● **GOAL**
Reproduce the lines below with every "Open" changed to "Expand" and nothing else altered. Leave the pictures out.

● **RECORDS FOR THIS EXERCISE**
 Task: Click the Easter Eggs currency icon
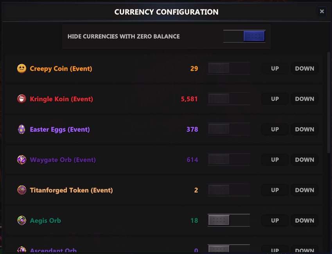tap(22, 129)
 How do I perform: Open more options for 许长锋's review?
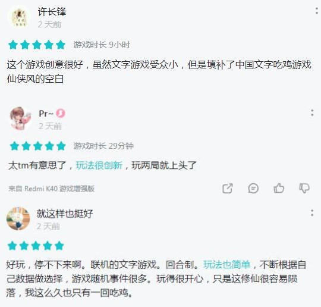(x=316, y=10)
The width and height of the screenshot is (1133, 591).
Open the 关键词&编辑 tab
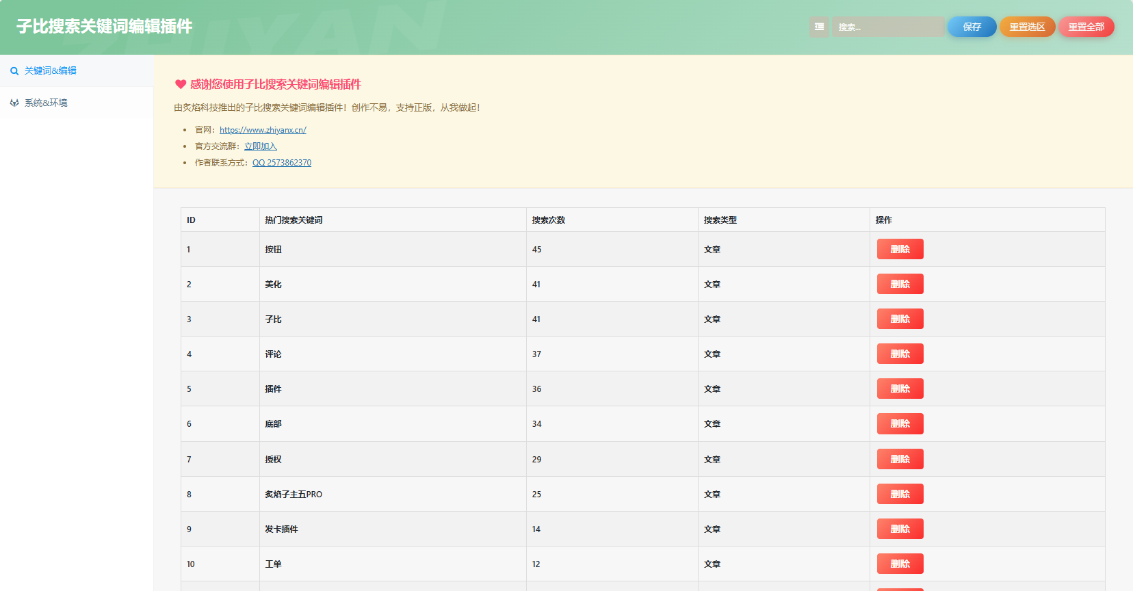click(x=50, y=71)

● **FINISHED EXERCISE**
 Task: Click the Easter Eggs currency icon
tap(22, 129)
 How do I perform: Expand more options for 许长锋's review?
(x=316, y=10)
The width and height of the screenshot is (1133, 591).
Expand the 关键词&编辑 tab
click(x=50, y=71)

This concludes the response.